Repentant or plotting his next exciting encounter? 
Skunks, very cute to look at and reportedly quite appealing creatures to know, are notorious for their chemical defensive prowess. Doing laboratory research on skunk compounds does not endear a researcher to others in the lab area. One curious researcher went around collecting road kill to figure out the compounds in the skunk's defensive spray, but his lab mates forced him to turn to another line of inquiry. The predominant chemicals are now pretty well known to be a mixture of 6 organosulfur compounds and one nitrogen containing compound; the complex mixture also includes smaller amounts of other sulfur compounds. The up close and personal smell differs from the smell from further away for two reasons: dilution, as the compounds go off in their various directions, and chemical composition, which varies with distance because the volatility of some of the most offensive compounds. The compounds are both obnoxious smelling and detectable in very small quantities - it is estimated that we can detect 10 molecules in a billion molecules of air.

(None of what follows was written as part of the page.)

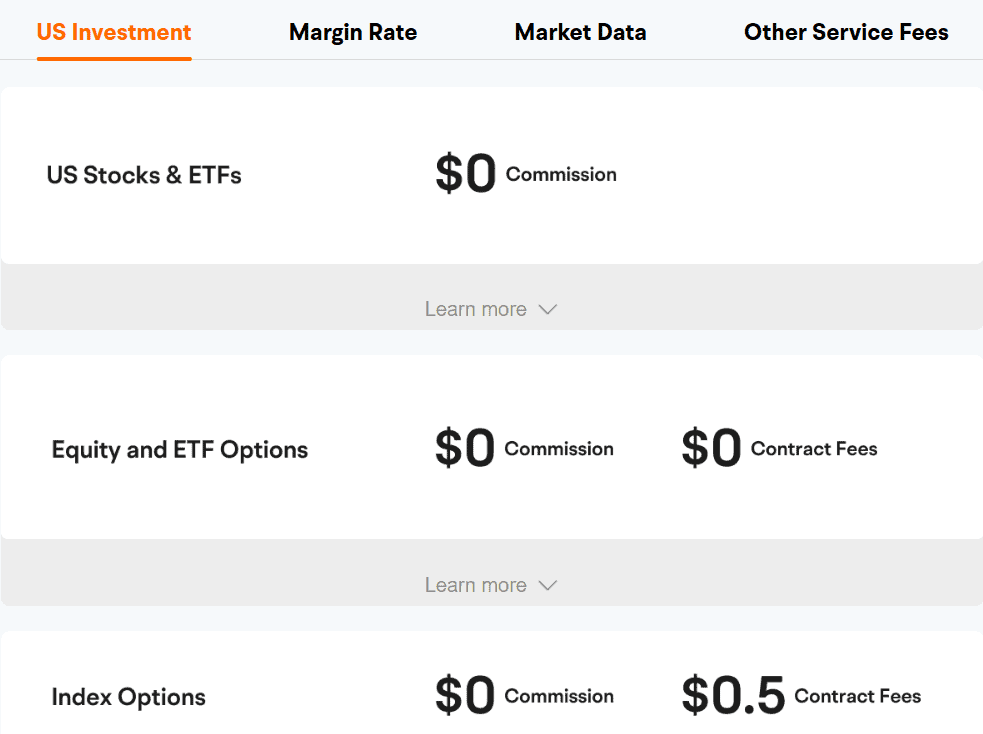
Task: View the Other Service Fees tab
Action: (x=845, y=31)
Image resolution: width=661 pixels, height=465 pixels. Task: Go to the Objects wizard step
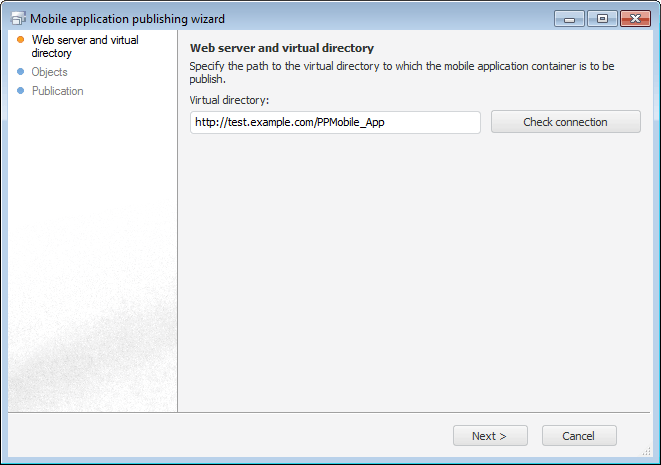click(x=49, y=72)
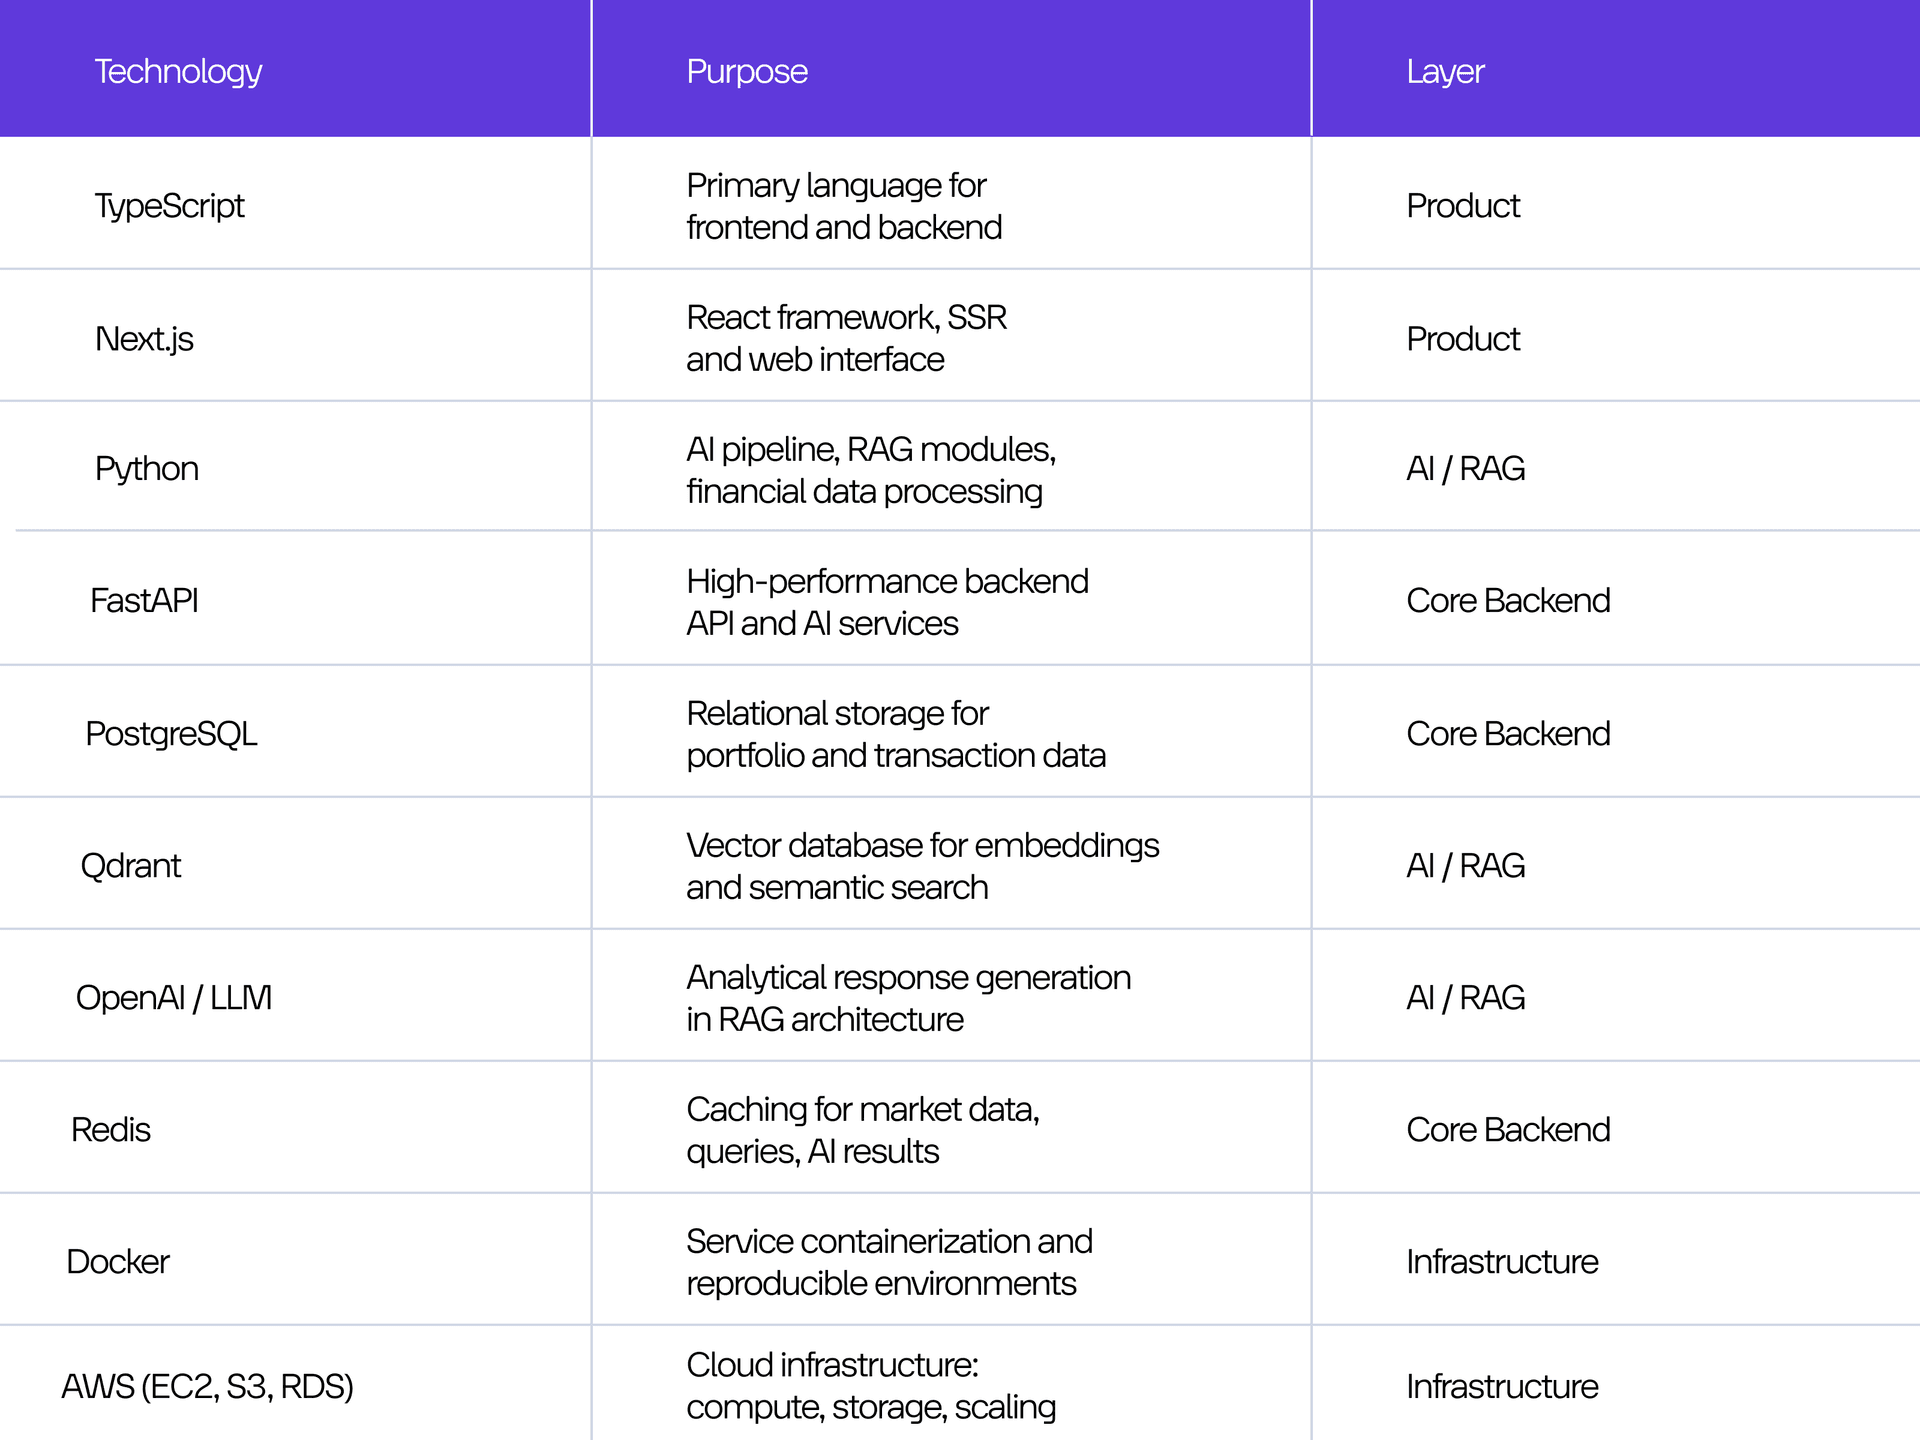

The only true remedy (other than time or distance) for a dog who has met a skunk is a mixture of 3% hydrogen peroxide, baking soda, detergent, and water; this mixture chemically changes the compounds. The new compounds don't react with the fur, and they are them more water soluble than those produced by the skunk. When this washing solution was first reported, the chemist had used 30% hydrogen peroxide, but he found that he had changed his chocolate lab into a yellow lab; he revised his recipe to use only 3% hydrogen peroxide. The ingredients must be mixed on the spot, because if they are mixed and stored, reactions will occur that form carbon dioxide and  oxygen gases, which will cause the bottle to explode.